Three-quarters of Asia-Pacific institutional investors polled planned to increase the use of factor investment strategies, the highest among all regions globally. Blackrock suggested the increase was due to a late take up of the strategy in Asia.
Factor investing aims to map the risks and returns of all investments to a common set of underlying factors when building a portfolio. Typical factors that are used include value, inflation and smart-beta.
Mark McCombe, the firm’s global head of institutional client business, said the unexpected correlations of asset performance during the financial crisis led to growing interest in factor investing in order to have a better understanding of underlying risks.
“Following an initial focus on risk management, investors increasingly believe that factor strategies can drive enhanced performance.”

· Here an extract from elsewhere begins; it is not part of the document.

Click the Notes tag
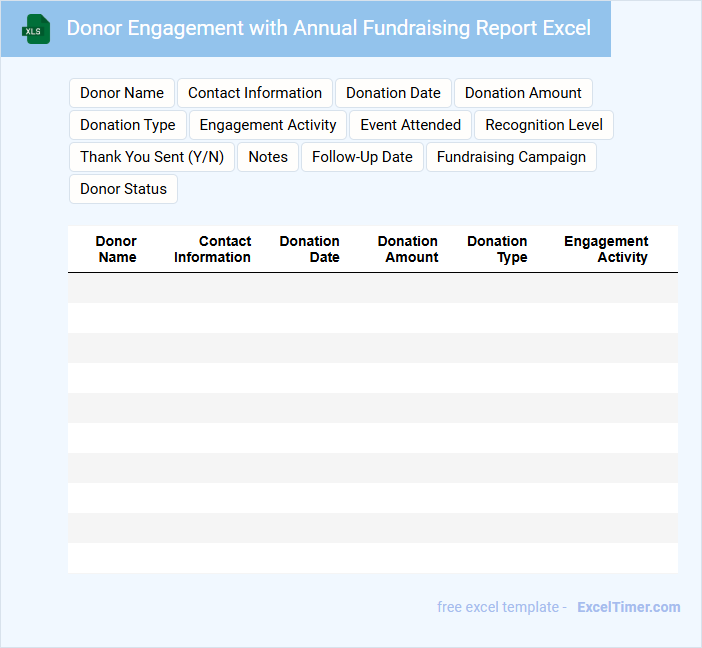 268,157
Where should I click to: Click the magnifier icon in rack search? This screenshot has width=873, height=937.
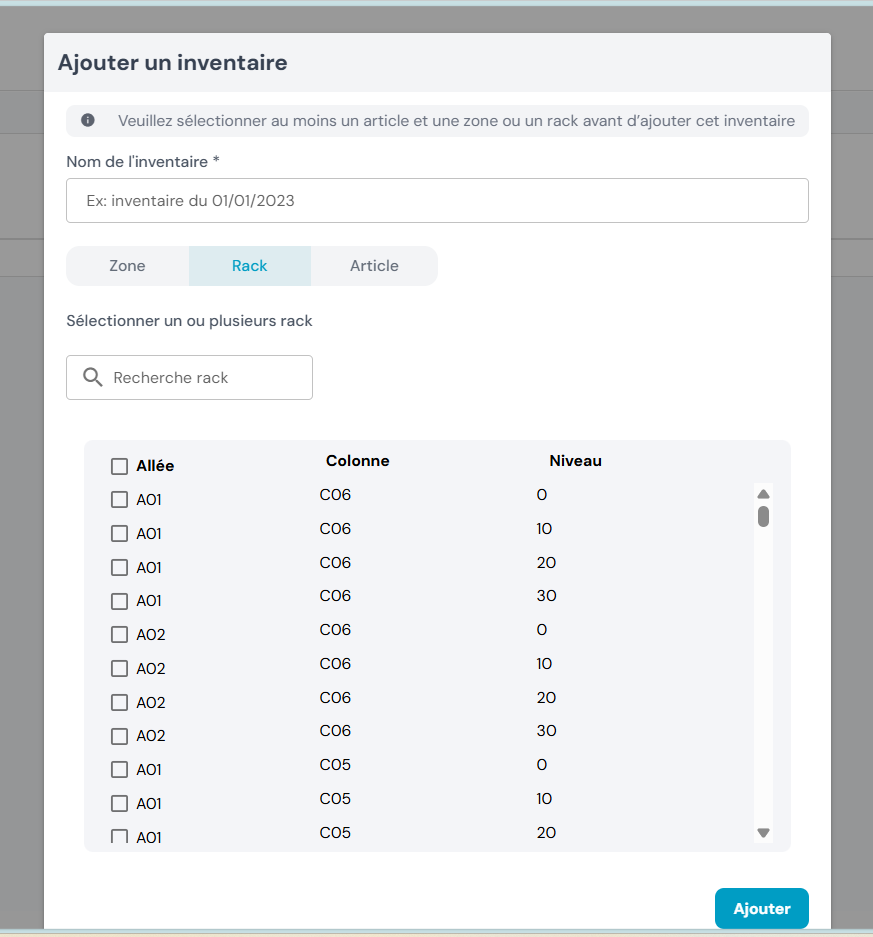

Over the past three years, about 85% of insitutional investors have already used factor strategies, while about two-thirds said they have increased the usage.
Most new users (76%) said factor investing allowed them to have a better understanding of risk exposure and return. About 59% said greater diversification can be achieved, 56% said factor investing has lowered risks and 55% said it has increased returns.
Investors in Asia-Pacific also showed higher-than-average belief that factor investing could outperform the benchmark, while increasing the transparency in portfolio construction.
The survey polled 200 institutional investors around the world in January, who together represent $5.5trn in assets under management.